### What is needed
Quote exactly, and only, the lines from the one containing "868x613 pixels." through the end of the material below. Skip pictures.

### Material provided
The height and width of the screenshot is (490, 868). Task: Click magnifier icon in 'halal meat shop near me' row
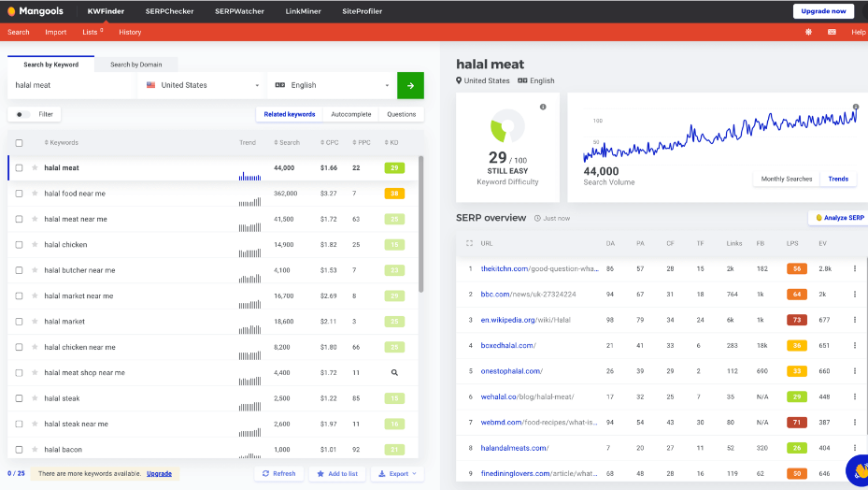394,372
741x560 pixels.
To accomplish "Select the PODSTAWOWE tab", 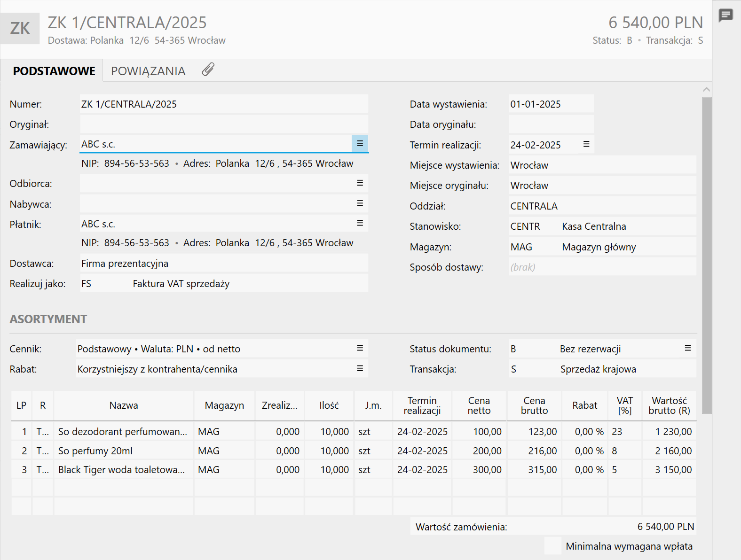I will point(54,71).
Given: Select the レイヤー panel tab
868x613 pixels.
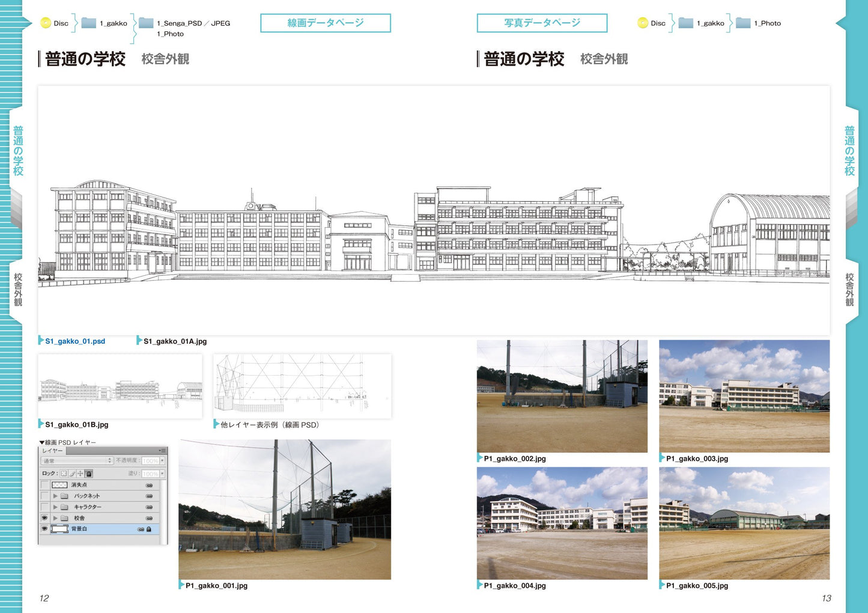Looking at the screenshot, I should (53, 451).
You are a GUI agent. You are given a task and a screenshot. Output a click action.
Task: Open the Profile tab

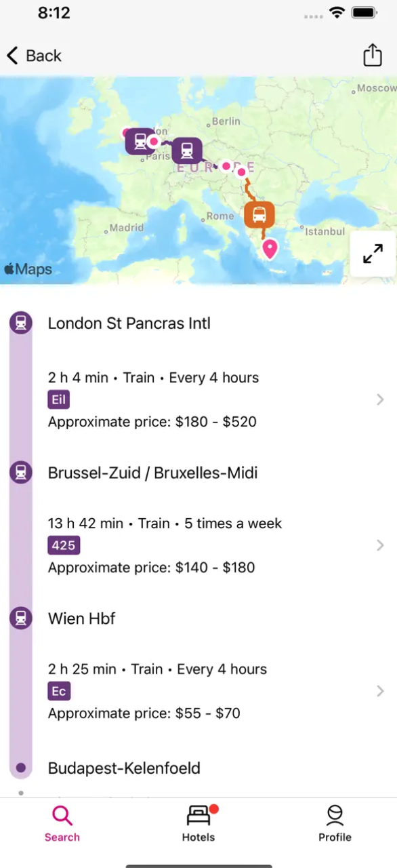click(335, 823)
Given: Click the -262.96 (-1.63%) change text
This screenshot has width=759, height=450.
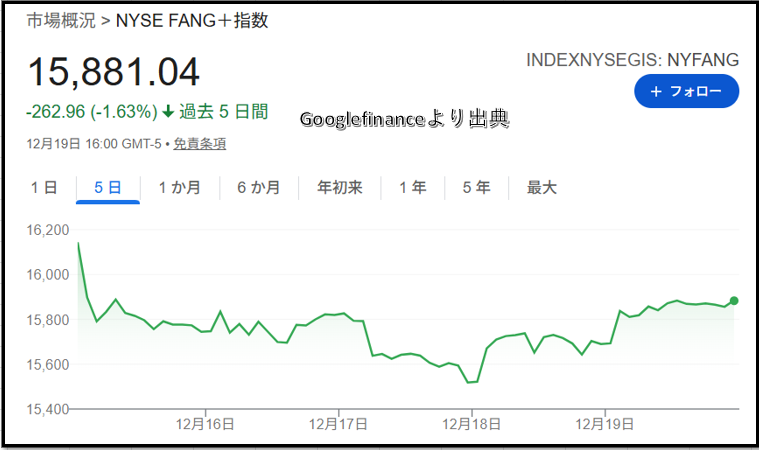Looking at the screenshot, I should pyautogui.click(x=91, y=112).
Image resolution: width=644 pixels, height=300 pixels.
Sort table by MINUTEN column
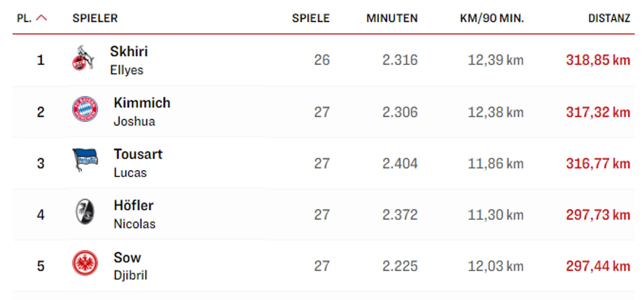pos(392,18)
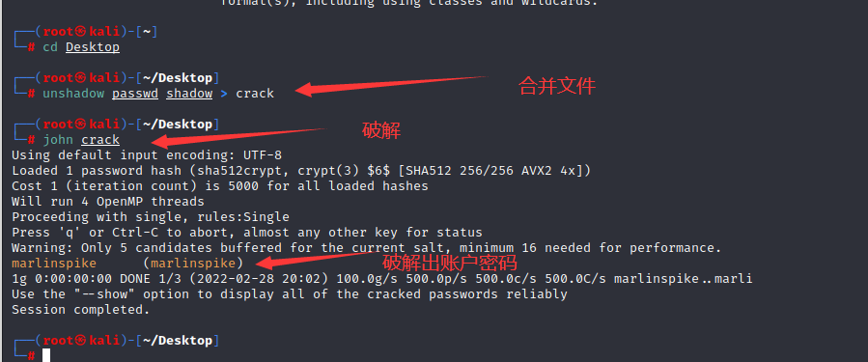Click the 'Session completed.' output line

pos(81,310)
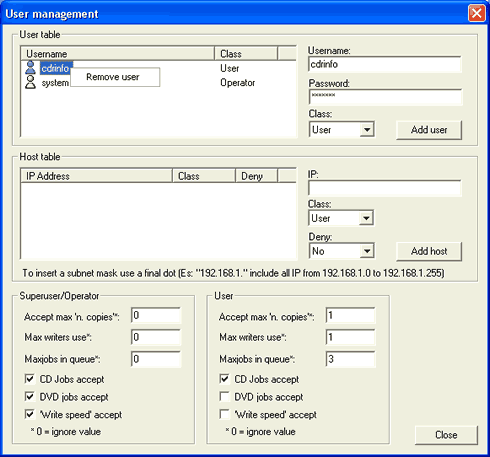Focus the Password field
Screen dimensions: 490x457
click(x=385, y=97)
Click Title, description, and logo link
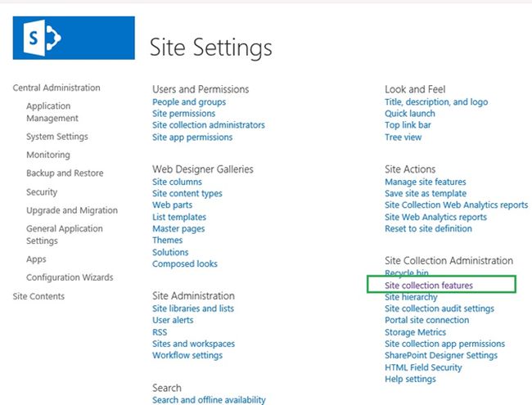Image resolution: width=532 pixels, height=405 pixels. (x=436, y=102)
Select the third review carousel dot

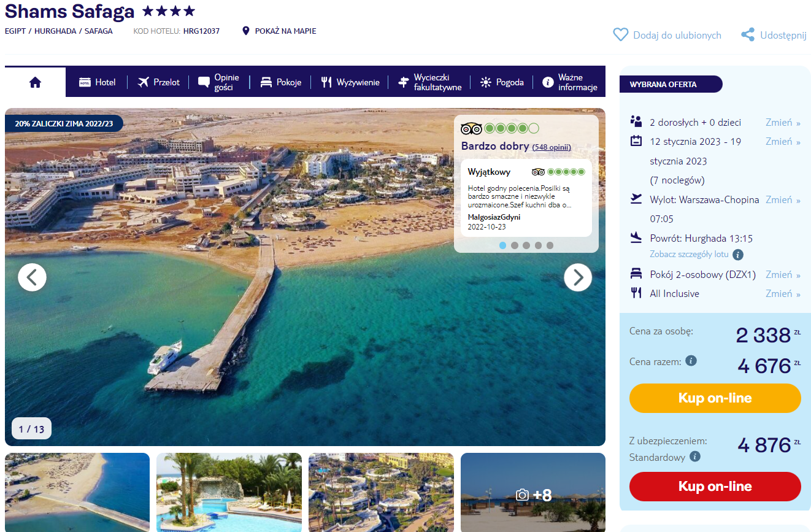[x=526, y=245]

### Result for this exercise
868x613 pixels.
Looking at the screenshot, I should (53, 451).
You are a GUI agent. You are given a task and a screenshot. Output a click action.
Task: Open the Profile tab

click(335, 823)
Given: Click the -262.96 (-1.63%) change text
This screenshot has width=759, height=450.
Looking at the screenshot, I should pyautogui.click(x=91, y=112).
Image resolution: width=644 pixels, height=300 pixels.
Sort table by MINUTEN column
pos(392,18)
Click the 'Session completed.' output line

pos(81,310)
Focus the Password field
Screen dimensions: 490x457
click(x=385, y=97)
Click Title, description, and logo link
Image resolution: width=532 pixels, height=405 pixels. (x=436, y=102)
Select the third review carousel dot

[x=526, y=245]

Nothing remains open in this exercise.